Getting around the Park
If you love biking, Nose Hill has paved and gravel trails. However, it's better to stay off the dirt trails to avoid additional environmental damage.
You can lose yourself here for hours on the trails. Yet surprising statistic data notes that 10% of visitors to the park don't even leave their cars, preferring to look at the sights from the parking lot.
There are six parking lots located around the park with access to the trails. In addition, there are washrooms at the main entrances.
It was officially declared a regional park in 1980. With 1129 hectares, it's the 4th largest urban park in Canada and 58th globally.
Historically, the hill was a sacred place used for rituals, and the park still has archeological sites dating back thousands of years. For example, stone circles, called 'tipi rings,' can yet be found on the hill.
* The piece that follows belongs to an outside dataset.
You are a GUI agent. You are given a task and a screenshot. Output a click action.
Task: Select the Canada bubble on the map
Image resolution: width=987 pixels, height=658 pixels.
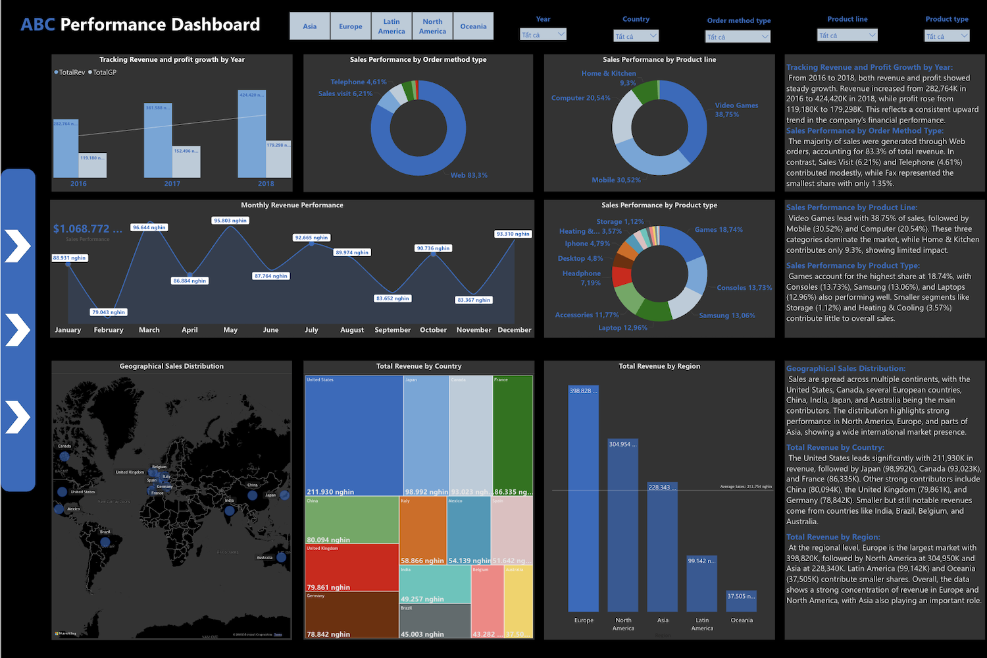pyautogui.click(x=63, y=456)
Rock was brought by the glaciers 17000 years ago from Jasper National Park. Stones and rocks transported by a glacier and left behind after it melted are called 'glacial erratics.' Nose Hill Park has numerous erratics scattered on a hill. One of them is Rubbing Stone, called that because when bison roamed the prairies, they rubbed against this rock and shed their winter coats. The trail of erratics goes past Nose Hill towards Okotoks, where there is the biggest glacier erratic in the world, and towards Montana.
Wildlife and Trees in the Park
The park is a part of the rough fescue grassland ecosystem, and you can imagine how most of the Canadian prairies looked like before European settlers came to this part of the world. There is no bison in the park now, but you can still meet deer, coyotes, porcupines, Richardson's ground squirrels, and northern pocket gophers. The most frequent tree you'll find in the Nose Hill Park is a Trembling Aspen, with some willows, poplars and chokecherries thrown in for good measure. Prairie roses are abundant in the park and add interest with dainty pink flowers in summer and scarlet rosehips in the fall. Prairie crocuses are peeking out of long grass tresses, heralding spring.
There are off-leash dog areas in the park so that you can enjoy the park with your pet companion. In addition, there's a small intermittent lake created with water from melted snow, rains, and runoff in spring. Your dogs would love to swim in that lake.
Get Your Photos in Nose Hill Park
It's relatively easy to get to the park, especially when you have a car. This park offers a lot of great backdrops for your lifestyle photos.